Radek Sikorski: Ukraine + the Dangers in Europe

Radek Sikorski: Ukraine + the Dangers in Europe

Why you should care

Poland, a key U.S. ally, lives in a dangerous neighborhood that’s going downhill. Foreign minister Radek Sikorski has some straightforward ideas to fix this.

Poland’s straight-talking foreign minister, Radek Sikorski, landed himself in the doghouse last month when a waiter serving a private dinner released a recording of him saying that Poland’s ties to the U.S. were “worthless.“

The Polish government, naturally, backtracked on the comment. Sikorski explains here for the first time in detail what he actually meant in a wide-ranging interview that goes to the heart of the crisis in Ukraine and Eastern Europe, which is facing a much more aggressive Russia. He warns that the situation could get much worse, and the downing of Malaysia Airlines Flight 17 over eastern Ukraine is only the start.

Our national trauma goes back to September 1939.

Poland is a front-line state — sandwiched between Germany and three former Soviet republics, including Ukraine — that was ruled by a communist puppet government for 44 years until 1989. It’s also a poster child for post-communist success: with a strong economy and an even stronger democracy. It’s a key ally for the U.S. and a NATO member, which obligates other NATO members, including the U.S., to come to Poland’s defense if it’s attacked.

Sikorski talked to Clemens Wergin and Julia Szyndzielorz for the German Sunday newspaper Welt am Sonntag and for OZY:

OZY:

What did you mean when you said that U.S.-Polish ties were worthless? Isn’t the United States obligated by treaty to defend Poland against aggressors?

--- Problems to solve ---
(a) According to the Sikorski article, for how many years was Poland ruled by a communist puppet government?
(b) Decide whether each statement agrees with the Sikorski article. Answer yes or no for each, and quote the deciding words: (i) Poland lies between Germany and three former Soviet republics. (ii) A journalist released the recording of Sikorski's remark. (iii) Poland is not a member of NATO.
(c) Continue the Sikorski article from the point where it stops.
The records are separate material with no connection to the Sikorski article.

--- Stored rows ---

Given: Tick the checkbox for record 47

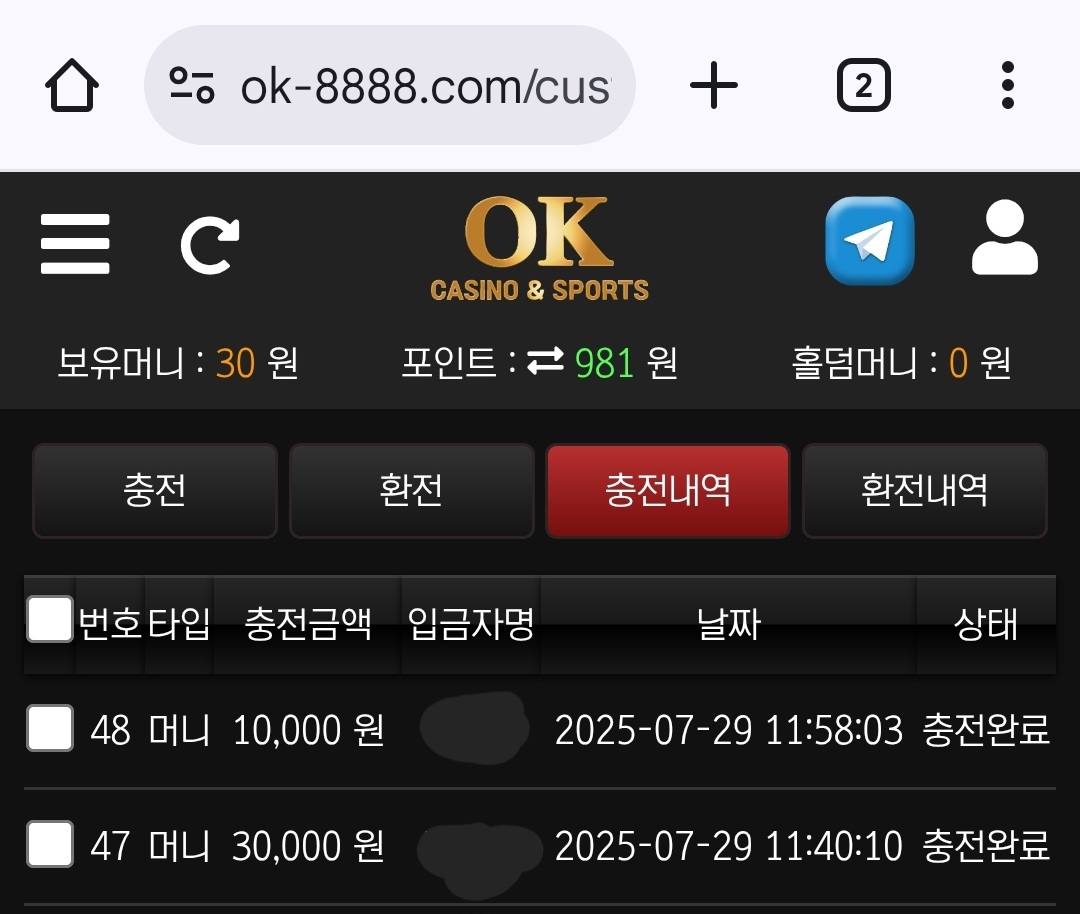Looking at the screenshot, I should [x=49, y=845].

---

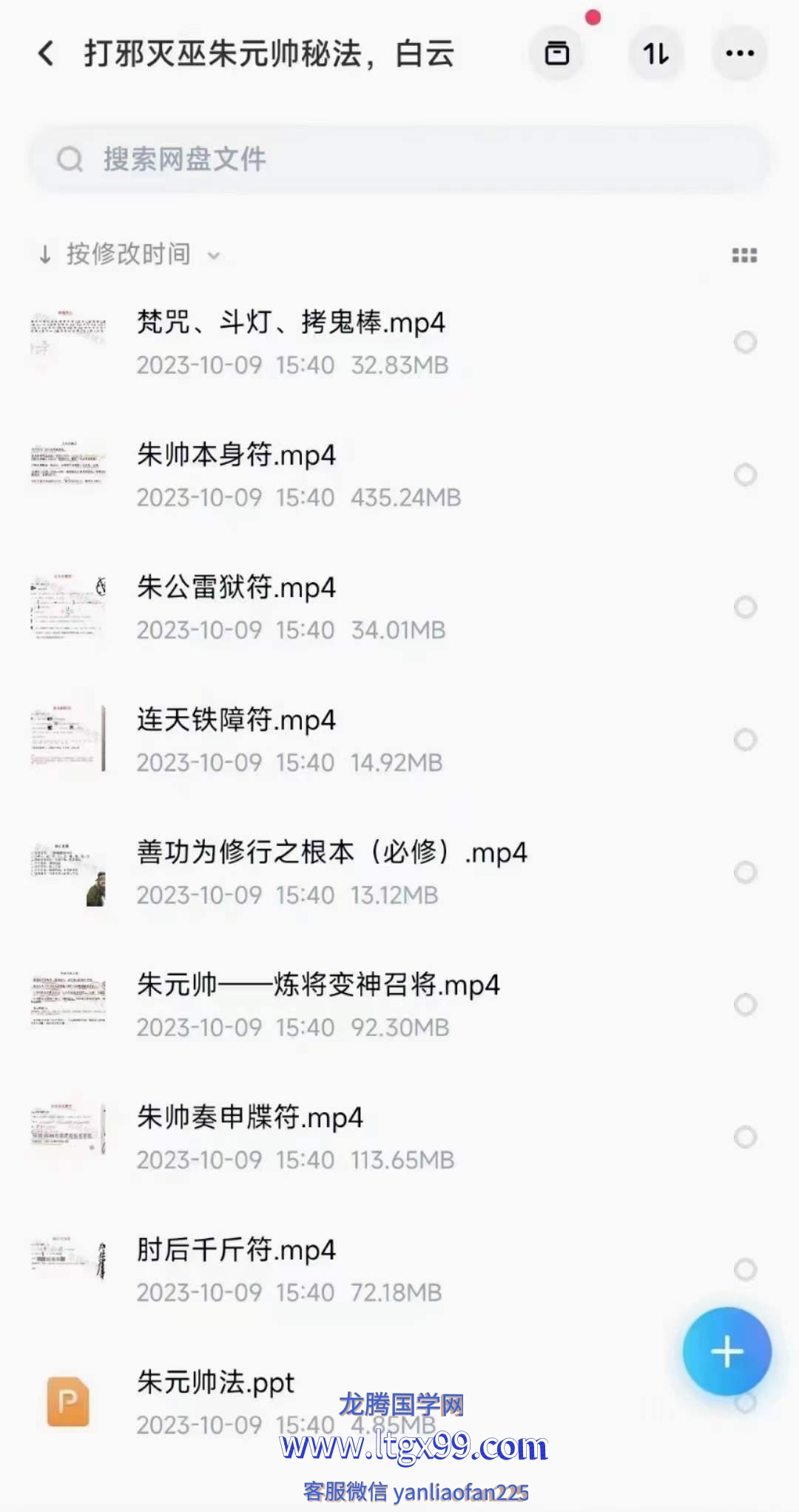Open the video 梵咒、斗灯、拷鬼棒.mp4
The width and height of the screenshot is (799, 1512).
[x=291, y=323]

---

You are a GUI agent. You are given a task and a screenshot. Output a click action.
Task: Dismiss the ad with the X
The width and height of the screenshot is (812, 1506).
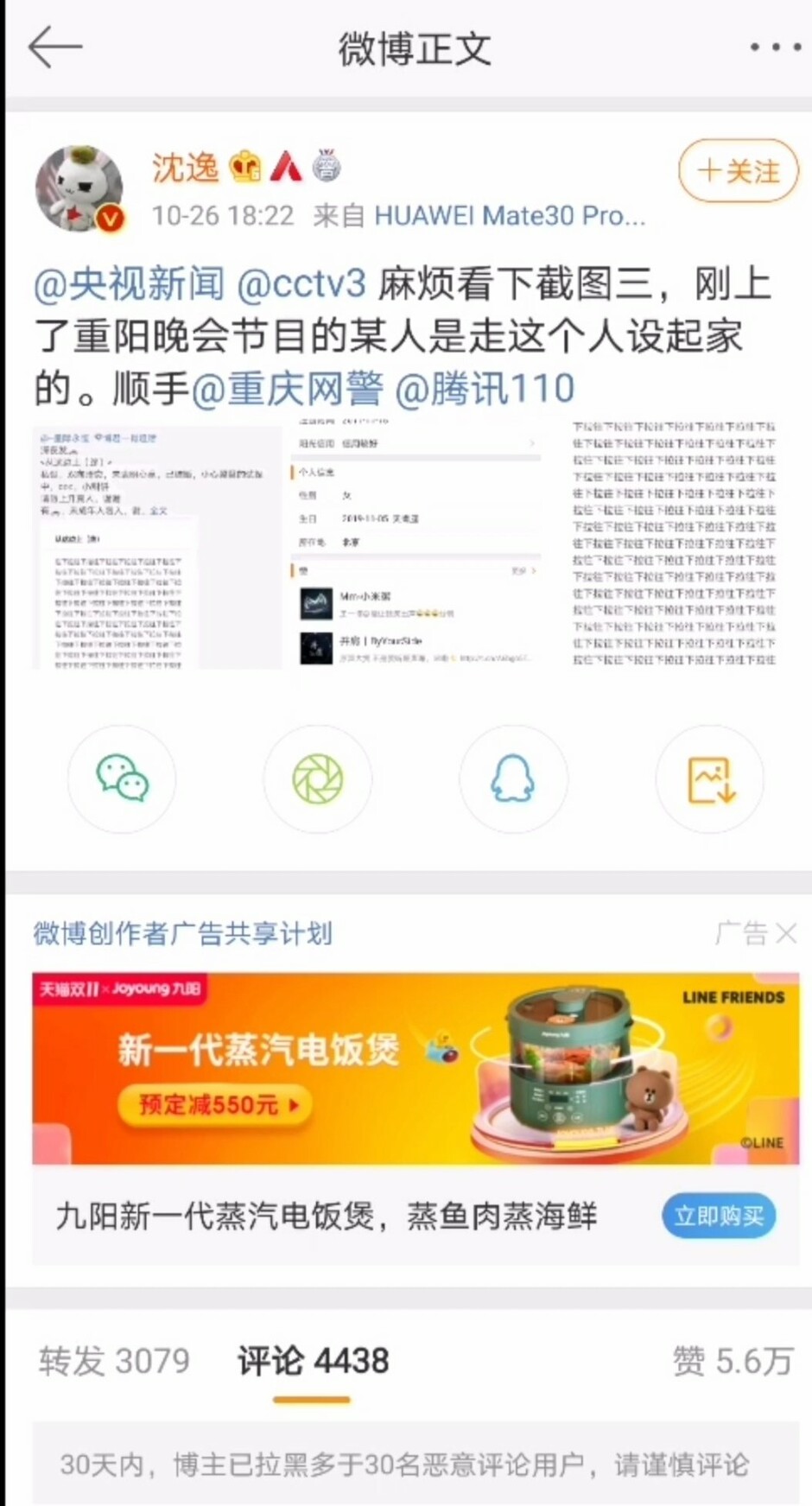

--- Expected outputs ---
(a) For 44 years, until 1989.

(b)
(i) Yes: "sandwiched between Germany and three former Soviet republics, including Ukraine"
(ii) No: "a waiter serving a private dinner released a recording of him"
(iii) No: "It’s a key ally for the U.S. and a NATO member"

(c)
RS:

In January, Russia was already putting huge pressure on [our neighbor] Ukraine, but we still didn’t have any NATO reinforcement [at that time, although this] has happened to some extent since then. We had 10 NATO troops on our territory, [hardly enough to impress Russia]. And you have to remember that our national trauma goes back to September 1939, when we had the guarantee of the superpower of the time, the British Empire, to open a second front on Poland’s behalf on the 14th day of the war [if Germany invaded], and then nothing happened [when Germany did invade]. So when you are the Polish foreign minister, you need to test your allies.

OZY:

So will Poland have to be ready to stand alone, without the help of NATO or the United States?

RS:

I hope not. But it’s not good enough for us to have paper guarantees [to fight an invader] in the [NATO] treaty without the actual capability of the alliance to fulfill them. Because we know that moving large numbers of troops around the globe takes months. Before Desert Storm, it took Americans nine months to concentrate troops around Kuwait. And before the invasion of Iraq, six months. That’s too long for us [because we are so close to Russia].

OZY:

Are there contingency plans in case of Russian aggression against Poland?

RS:

Yes, there are. I can’t discuss them in detail, but my point is: We expect countries to fulfill those plans when it’s hard [during an attack], if they are willing to also exercise and put troops in Poland when it’s easy, [before conflict breaks out].

Get back to basics, to NATO’s core mission, which is defending NATO territory.

OZY:

Can we expect a major breakthrough during the next NATO summit in September to increase NATO’s forward presence in Poland?

RS:

I hope so. I hope Western Europeans feel our concerns that the basic NATO bargain holds [for mutual defense]. We, for example, sent a brigade to Afghanistan [to help NATO]. But … now [we] get back to basics, to NATO’s core mission, which is defending NATO territory, of which the Baltic states and Poland are the most exposed part.

OZY:

What’s going to happen in Ukraine?

RS:

The moment Ukraine started having successes on the battlefield [against separatists], Russia escalated and delivered more and more sophisticated weapons to separatists and her own personnel operating in the east of Ukraine, thereby also breaking Europe’s red lines. Remember, two weeks ago we said that Russia needs to hand over the control over the border if she wants to avoid sanctions. Instead, huge convoys of equipment, APCs and tanks have crossed that border into Ukraine. [The Ukraine government cannot function effectively in these circumstances.]

Soldiers on tank during the day

Ukrainian armed forces patrol its troops as the clashes between Ukrainian forces and pro-Russian separatists

Source Getty

OZY:

How does the shooting down of the Malaysia Airlines plane change the situation?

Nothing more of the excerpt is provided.